WHAT YOU ARE ASKED TO DO: Your answer must consist of the records exactly as given, with no pictures included.

Items from a dataset:
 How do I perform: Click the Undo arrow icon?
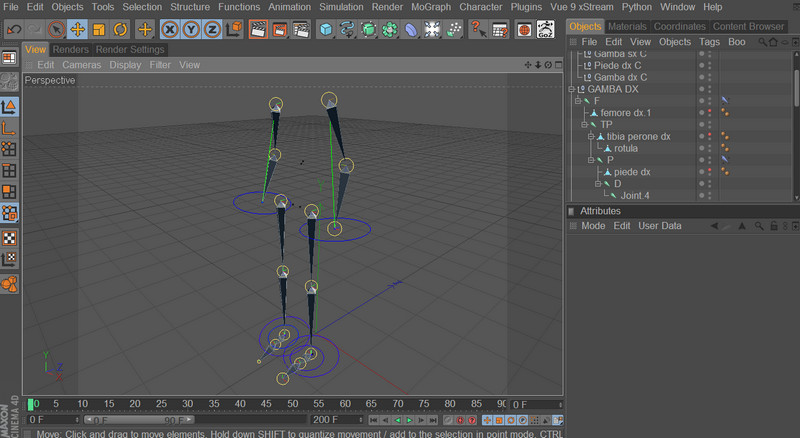tap(13, 29)
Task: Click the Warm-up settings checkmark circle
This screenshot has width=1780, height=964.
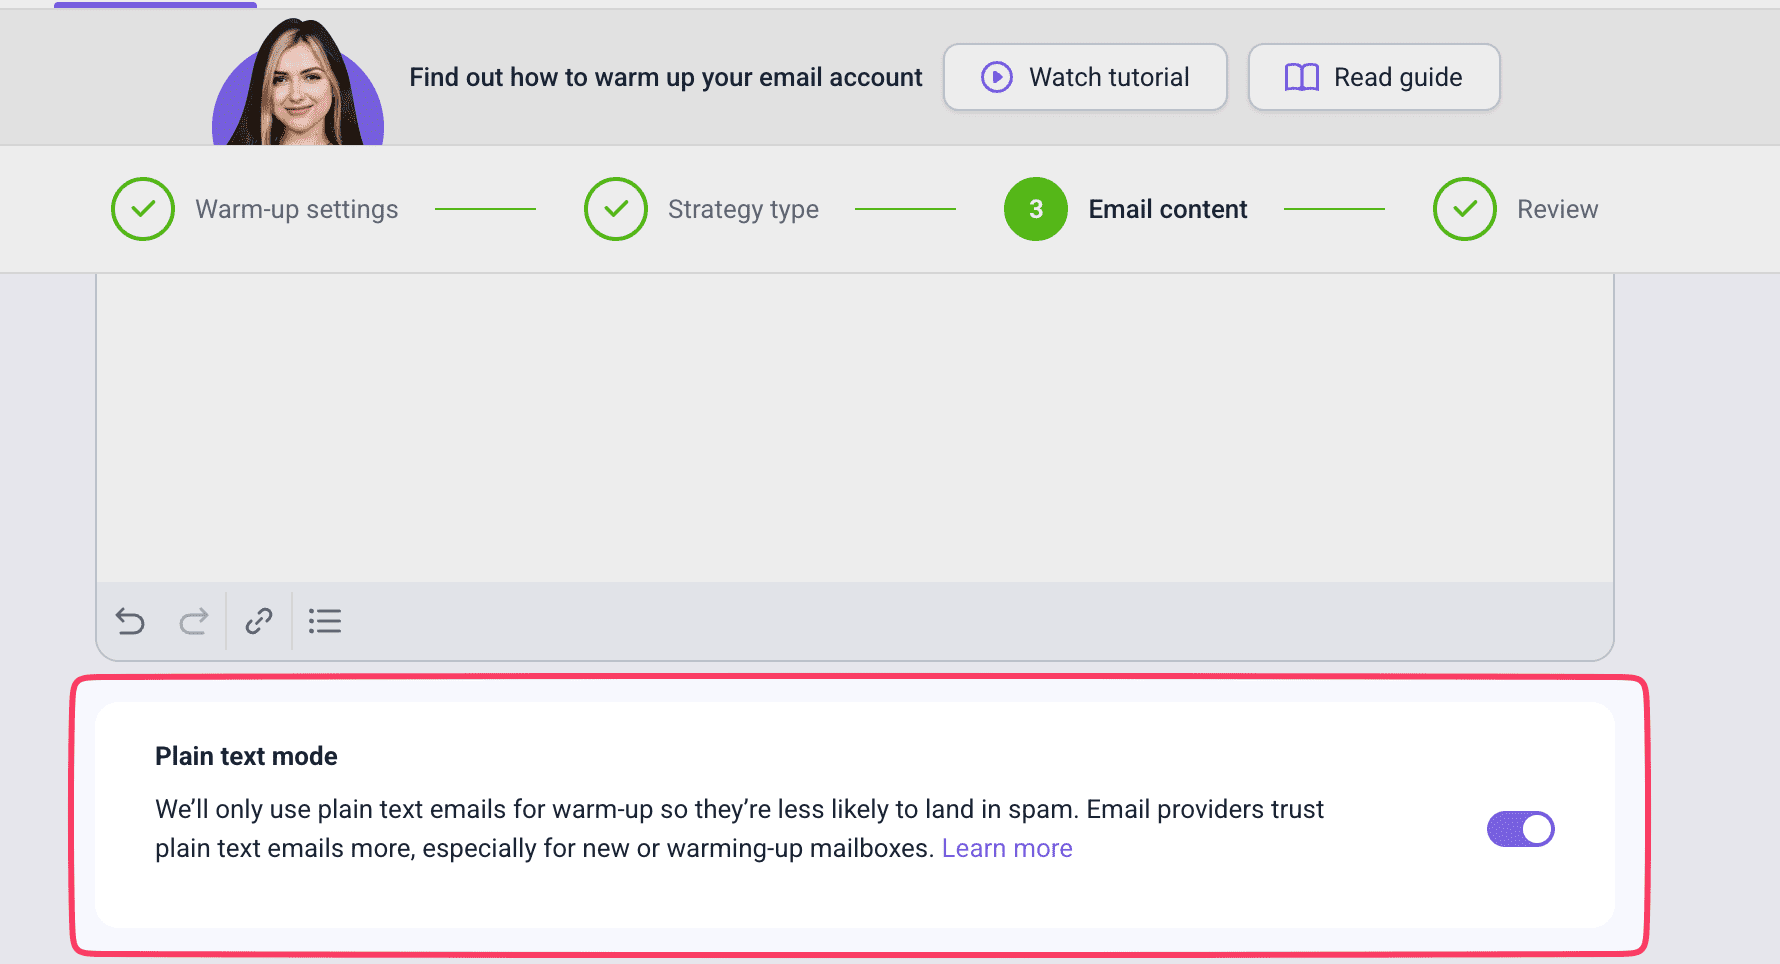Action: [143, 209]
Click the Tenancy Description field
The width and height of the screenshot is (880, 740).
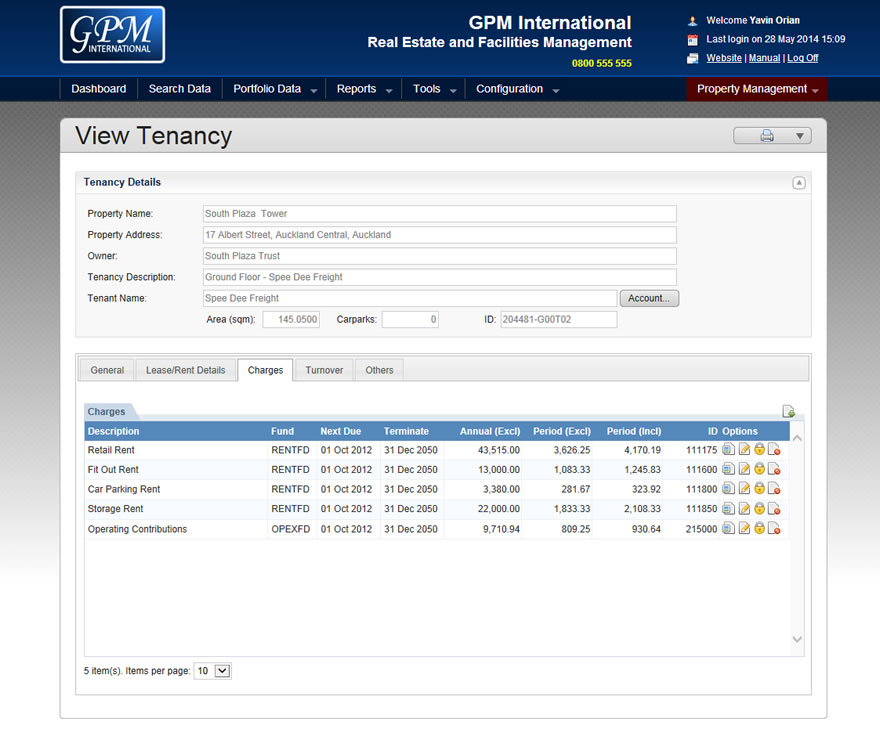click(x=439, y=277)
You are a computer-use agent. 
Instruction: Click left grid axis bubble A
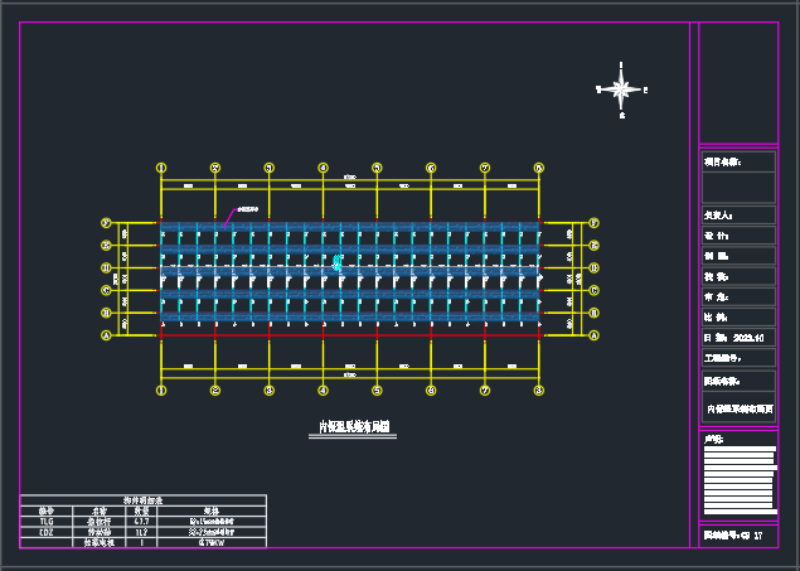click(x=105, y=336)
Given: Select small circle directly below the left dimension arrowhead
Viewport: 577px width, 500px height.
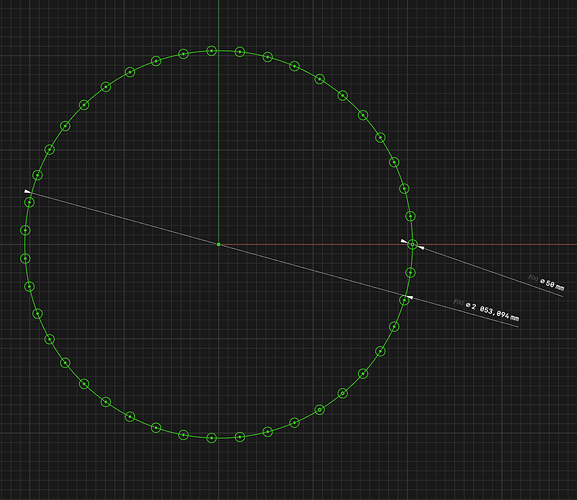Looking at the screenshot, I should (x=29, y=202).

FINISHED EXERCISE:
 How do I perform: Click the Undo arrow icon?
tap(13, 29)
Task: Click the Warm-up settings checkmark circle
This screenshot has width=1780, height=964.
Action: [143, 209]
Click the Tenancy Description field
The width and height of the screenshot is (880, 740).
click(x=439, y=277)
You are a computer-use agent. 
Instruction: Click left grid axis bubble A
click(x=105, y=336)
Given: Select small circle directly below the left dimension arrowhead
Viewport: 577px width, 500px height.
Looking at the screenshot, I should (x=29, y=202).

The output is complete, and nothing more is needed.